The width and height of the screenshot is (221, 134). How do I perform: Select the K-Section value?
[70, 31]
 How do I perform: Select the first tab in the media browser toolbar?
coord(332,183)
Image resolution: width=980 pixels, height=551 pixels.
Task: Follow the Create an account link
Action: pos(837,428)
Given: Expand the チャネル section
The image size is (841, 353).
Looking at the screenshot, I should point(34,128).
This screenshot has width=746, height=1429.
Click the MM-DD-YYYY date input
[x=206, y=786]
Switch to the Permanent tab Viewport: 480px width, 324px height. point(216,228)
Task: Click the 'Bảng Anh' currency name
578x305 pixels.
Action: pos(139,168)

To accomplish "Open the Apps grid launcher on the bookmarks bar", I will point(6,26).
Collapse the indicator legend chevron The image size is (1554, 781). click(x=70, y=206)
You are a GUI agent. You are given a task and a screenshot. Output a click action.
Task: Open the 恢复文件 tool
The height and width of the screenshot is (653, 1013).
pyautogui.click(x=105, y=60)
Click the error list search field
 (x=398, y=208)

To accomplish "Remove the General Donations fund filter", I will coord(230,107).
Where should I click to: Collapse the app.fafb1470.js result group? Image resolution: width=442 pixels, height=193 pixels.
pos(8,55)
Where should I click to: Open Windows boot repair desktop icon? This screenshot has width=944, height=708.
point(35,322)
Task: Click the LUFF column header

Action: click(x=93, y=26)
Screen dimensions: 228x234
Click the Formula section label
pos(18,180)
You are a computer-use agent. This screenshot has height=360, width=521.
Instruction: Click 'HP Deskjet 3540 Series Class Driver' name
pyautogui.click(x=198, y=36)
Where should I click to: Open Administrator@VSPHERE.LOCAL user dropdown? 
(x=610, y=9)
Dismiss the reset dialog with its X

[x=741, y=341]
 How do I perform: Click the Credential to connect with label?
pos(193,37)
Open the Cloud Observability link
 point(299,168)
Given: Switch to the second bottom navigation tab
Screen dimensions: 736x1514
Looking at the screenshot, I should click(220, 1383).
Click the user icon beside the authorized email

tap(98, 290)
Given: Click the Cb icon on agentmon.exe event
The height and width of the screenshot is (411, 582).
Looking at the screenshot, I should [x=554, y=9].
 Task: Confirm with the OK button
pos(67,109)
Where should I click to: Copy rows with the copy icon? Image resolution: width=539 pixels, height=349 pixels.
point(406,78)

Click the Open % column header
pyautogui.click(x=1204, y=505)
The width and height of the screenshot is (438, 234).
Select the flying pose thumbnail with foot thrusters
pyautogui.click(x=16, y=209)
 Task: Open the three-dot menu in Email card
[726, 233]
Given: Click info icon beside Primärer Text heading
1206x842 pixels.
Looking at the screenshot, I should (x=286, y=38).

* EXERCISE OBJECTIVE
What is needed is an exact printout of every line from the one with "Given: Switch to" through the end of the data, including both, and nothing more.

* RESPONSE AREA
Given: Switch to the second bottom navigation tab
Screen dimensions: 736x1514
Looking at the screenshot, I should click(220, 1383).
Click the user icon beside the authorized email

tap(98, 290)
Given: Click the Cb icon on agentmon.exe event
The height and width of the screenshot is (411, 582).
Looking at the screenshot, I should [x=554, y=9].
 Task: Confirm with the OK button
pos(67,109)
Where should I click to: Copy rows with the copy icon? Image resolution: width=539 pixels, height=349 pixels.
point(406,78)

Click the Open % column header
pyautogui.click(x=1204, y=505)
The width and height of the screenshot is (438, 234).
Select the flying pose thumbnail with foot thrusters
pyautogui.click(x=16, y=209)
 Task: Open the three-dot menu in Email card
[726, 233]
Given: Click info icon beside Primärer Text heading
1206x842 pixels.
Looking at the screenshot, I should (x=286, y=38).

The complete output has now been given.